It is a powerful tool to quantify how some amount changes when another number changes, such as to understand how the number of independent claims in a litigated patent influences total outside counsel fees — to calculate the correlation between one set of numbers and the other (See my post of Jan. 14, 2007: variance in an independent variable explained by correlation.).

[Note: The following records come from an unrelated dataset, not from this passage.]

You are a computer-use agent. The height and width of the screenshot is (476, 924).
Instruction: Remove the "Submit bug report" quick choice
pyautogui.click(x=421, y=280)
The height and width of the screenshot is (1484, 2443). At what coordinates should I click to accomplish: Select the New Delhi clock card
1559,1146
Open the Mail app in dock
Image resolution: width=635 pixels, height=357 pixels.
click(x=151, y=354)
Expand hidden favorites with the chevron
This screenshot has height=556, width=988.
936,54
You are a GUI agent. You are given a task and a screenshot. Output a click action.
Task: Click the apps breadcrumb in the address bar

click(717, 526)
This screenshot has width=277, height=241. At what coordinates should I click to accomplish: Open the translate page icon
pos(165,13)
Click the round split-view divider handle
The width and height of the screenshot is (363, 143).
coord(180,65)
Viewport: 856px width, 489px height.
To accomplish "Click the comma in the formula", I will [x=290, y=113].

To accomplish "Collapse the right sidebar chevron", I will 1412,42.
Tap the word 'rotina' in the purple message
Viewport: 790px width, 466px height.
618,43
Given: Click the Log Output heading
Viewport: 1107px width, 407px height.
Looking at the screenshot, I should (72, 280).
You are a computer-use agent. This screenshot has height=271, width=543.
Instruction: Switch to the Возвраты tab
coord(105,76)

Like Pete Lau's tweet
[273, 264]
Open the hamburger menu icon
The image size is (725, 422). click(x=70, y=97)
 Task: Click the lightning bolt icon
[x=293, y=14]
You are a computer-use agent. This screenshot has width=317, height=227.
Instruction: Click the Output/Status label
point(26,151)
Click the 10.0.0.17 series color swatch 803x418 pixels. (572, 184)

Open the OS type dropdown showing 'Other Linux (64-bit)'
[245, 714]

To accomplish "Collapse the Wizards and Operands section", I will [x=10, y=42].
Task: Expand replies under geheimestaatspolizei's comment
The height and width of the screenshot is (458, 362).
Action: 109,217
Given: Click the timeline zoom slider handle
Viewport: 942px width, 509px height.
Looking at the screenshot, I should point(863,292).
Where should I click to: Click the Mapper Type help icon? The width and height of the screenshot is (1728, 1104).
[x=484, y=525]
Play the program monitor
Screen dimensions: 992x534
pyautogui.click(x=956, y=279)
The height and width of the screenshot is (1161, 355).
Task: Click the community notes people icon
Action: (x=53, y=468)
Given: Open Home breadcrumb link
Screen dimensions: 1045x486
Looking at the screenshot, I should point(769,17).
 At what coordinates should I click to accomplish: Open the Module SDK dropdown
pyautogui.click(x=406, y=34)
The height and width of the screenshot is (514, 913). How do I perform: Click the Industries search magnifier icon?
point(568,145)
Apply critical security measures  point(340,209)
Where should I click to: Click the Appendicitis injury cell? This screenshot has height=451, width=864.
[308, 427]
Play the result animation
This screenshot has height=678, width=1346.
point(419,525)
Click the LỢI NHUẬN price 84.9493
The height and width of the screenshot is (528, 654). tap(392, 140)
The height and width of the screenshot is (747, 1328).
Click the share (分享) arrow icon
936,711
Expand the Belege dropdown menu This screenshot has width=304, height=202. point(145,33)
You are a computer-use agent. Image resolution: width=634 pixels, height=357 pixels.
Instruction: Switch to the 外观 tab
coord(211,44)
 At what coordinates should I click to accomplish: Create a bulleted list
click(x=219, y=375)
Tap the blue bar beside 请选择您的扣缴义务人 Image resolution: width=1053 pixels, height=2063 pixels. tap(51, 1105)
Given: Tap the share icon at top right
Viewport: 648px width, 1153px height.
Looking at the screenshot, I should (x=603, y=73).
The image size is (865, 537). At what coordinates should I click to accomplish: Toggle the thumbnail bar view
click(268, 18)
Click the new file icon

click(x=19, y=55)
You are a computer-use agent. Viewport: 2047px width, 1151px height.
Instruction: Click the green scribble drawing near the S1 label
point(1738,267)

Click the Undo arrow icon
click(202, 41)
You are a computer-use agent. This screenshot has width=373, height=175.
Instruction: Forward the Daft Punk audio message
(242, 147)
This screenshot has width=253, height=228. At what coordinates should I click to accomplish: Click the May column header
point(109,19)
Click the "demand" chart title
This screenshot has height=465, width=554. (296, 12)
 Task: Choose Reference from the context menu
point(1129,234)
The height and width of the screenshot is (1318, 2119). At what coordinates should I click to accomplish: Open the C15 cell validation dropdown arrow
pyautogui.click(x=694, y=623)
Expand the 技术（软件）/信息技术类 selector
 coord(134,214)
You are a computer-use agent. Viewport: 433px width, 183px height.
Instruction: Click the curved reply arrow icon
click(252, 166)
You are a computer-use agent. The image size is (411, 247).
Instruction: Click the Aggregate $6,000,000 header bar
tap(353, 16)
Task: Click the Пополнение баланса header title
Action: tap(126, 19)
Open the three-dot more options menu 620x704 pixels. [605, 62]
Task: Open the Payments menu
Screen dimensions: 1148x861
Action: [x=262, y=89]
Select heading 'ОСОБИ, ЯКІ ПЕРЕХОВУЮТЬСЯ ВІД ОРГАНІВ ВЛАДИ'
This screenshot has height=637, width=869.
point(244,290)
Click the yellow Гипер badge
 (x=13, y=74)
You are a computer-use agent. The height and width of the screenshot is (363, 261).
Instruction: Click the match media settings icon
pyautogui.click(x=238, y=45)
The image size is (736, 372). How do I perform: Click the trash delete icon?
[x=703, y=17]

Many correlations have been mentioned on this blog (See my posts of April 5, 2005: innovation and law department size; May 10, 2005, Sept. 10, 2005 and Jan. 3, 2007: effective billing rates and law firm size; Sept. 10, 2005: law firm size and rank on league tables; March 10, 2005: stakes in patent litigation and representation costs; Nov. 20, 2006: size of law department and number of law firms retained; Oct. 23, 2005: law firm size and overhead costs; July 2, 2007 (two posts): market capitalization and both number of in-house lawyers and total legal spend; June 9, 2007: department size and size of law firms it retains; and Nov. 28, 2007: average years of lawyer experience and total legal spending.).
Wherever there are benchmarks there could be correlations, although usually the analysts fail to push that far (See my post of Feb. 12, 2008.). Unfortunately, mathematical correlation does not prove causation (See my posts of Jan. 27, 2006: cause and effect; July 4, 2006: empirical studies of law departments are needed.).